Cached Adaptive Token Merging for Stable Diffusion 🎨✨

February 21, 2025 · View on GitHub

Comparison of CA-ToMe and ToMe and base model

This is the official implementation of Cached Adaptive Token Merging: Dynamic Token Reduction and Redundant Computation Elimination in Diffusion Model

Omid Saghatchian, Atiyeh Gh.
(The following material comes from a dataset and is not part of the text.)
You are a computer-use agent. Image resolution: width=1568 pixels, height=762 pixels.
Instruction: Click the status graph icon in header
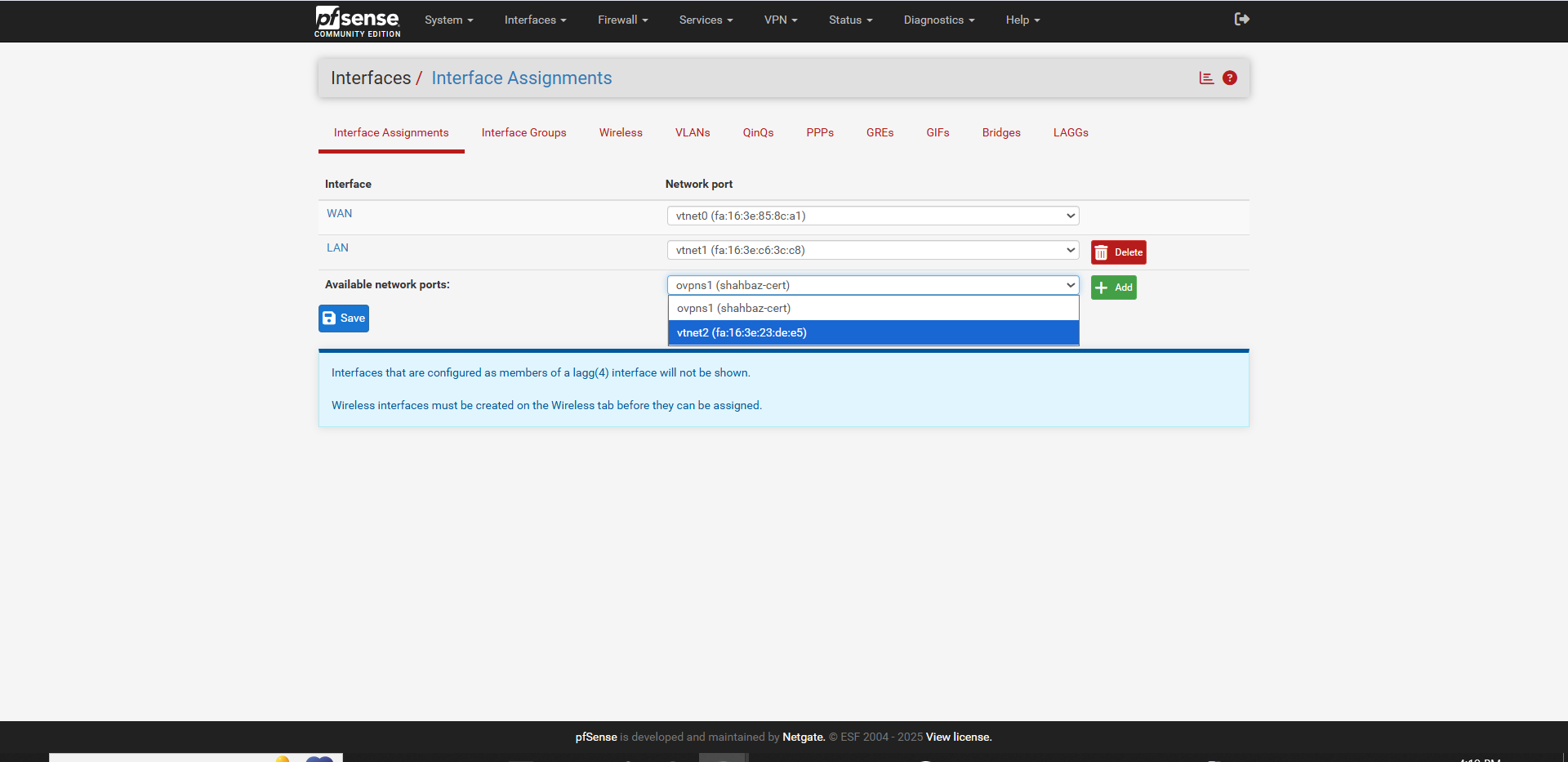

Moghadam, Ahmad Nickabadi

📁 GitHub | 📜 arXiv | 📖 BibTeX

CA-ToMe for Stable Diffusion 🚀🎨

How we apply caching to token merging

Cached Adaptive Token Merging (CA-ToMe) combines two techniques to reduce spatial and temporal redundancy in diffusion models. 🌟

Adaptive Token Merging: Merges redundant tokens based on their similarity at each step, controlled by a threshold. 🔗
Caching Mechanism: Leverages temporal redundancy by storing similar pairs across adjacent steps. 🔐

This training-free method achieves a speedup factor of 1.24x during the denoising process while maintaining the same FID scores as existing approaches. 💡
It can be applied to any diffusion model with transformer blocks, including Stable Diffusion models from the Diffusers library. 🛠️

Results 📊

Performance without Caching ⚡

Here are the results of time (seconds) and FID for different thresholds using Stable Diffusion v1.5 on a V100 GPU with 50 PLMS steps:

Method	T	FID ↓	Time (s/im) ↓
Baseline (Original Model)	1.0	34.23	7.51
(w/Adaptive Merging)	0.9	33.42	6.92 (1.08x faster)
	0.8	33.80	6.58 (1.14x faster)
	0.7	34.30	6.23 (1.20x faster)
	0.6	35.56	6.10 (1.23x faster)
	0.5	35.46	6.07 (1.23x faster)
	0.4	35.28	6.07 (1.23x faster)

Performance with Caching 🔐⚡

Method	T	Caching Config	FID ↓	Time (s/im) ↓
Baseline (Original Model)	-	-	33.66	7.61
CA-ToMe	0.7	[0, 1, 2, 3, 5, 10, 15, 25, 35]	36.14	6.18 (1.23x faster)
	0.7	[0, 10, 11, 12, 15, 20, 25, 30, 35, 45]	34.33	6.13 (1.24x faster)
	0.7	[0, 8, 11, 13, 20, 25, 30, 35, 45, 46, 47, 48, 49]	34.05	6.09 (1.25x faster)
	0.7	[0, 9, 13, 14, 15, 28, 29, 32, 36, 45]	34.82	6.12 (1.24x faster)
	0.7	[0, 1, 5, 7, 10, 12, 15, 35, 40, 45, 46-51]	35.56	6.19 (1.22x faster)
	0.7	[0, 5, 10, 15, 20, 25, 30, 35, 40, 45, 50]	35.20	6.14 (1.23x faster)

Installation 🛠️

pip install ca-tome

Usage 🚀

from diffusers import StableDiffusionPipeline
from ca_tome import apply_CA_ToMe, CacheConf

pipe = StableDiffusionPipeline.from_pretrained(
    "stable-diffusion-v1-5/stable-diffusion-v1-5",
    cache_dir="model"
).to("cuda")

apply_CA_ToMe(pipe=pipe, cache_conf=CacheConf.CONFIG_3, r=0.8)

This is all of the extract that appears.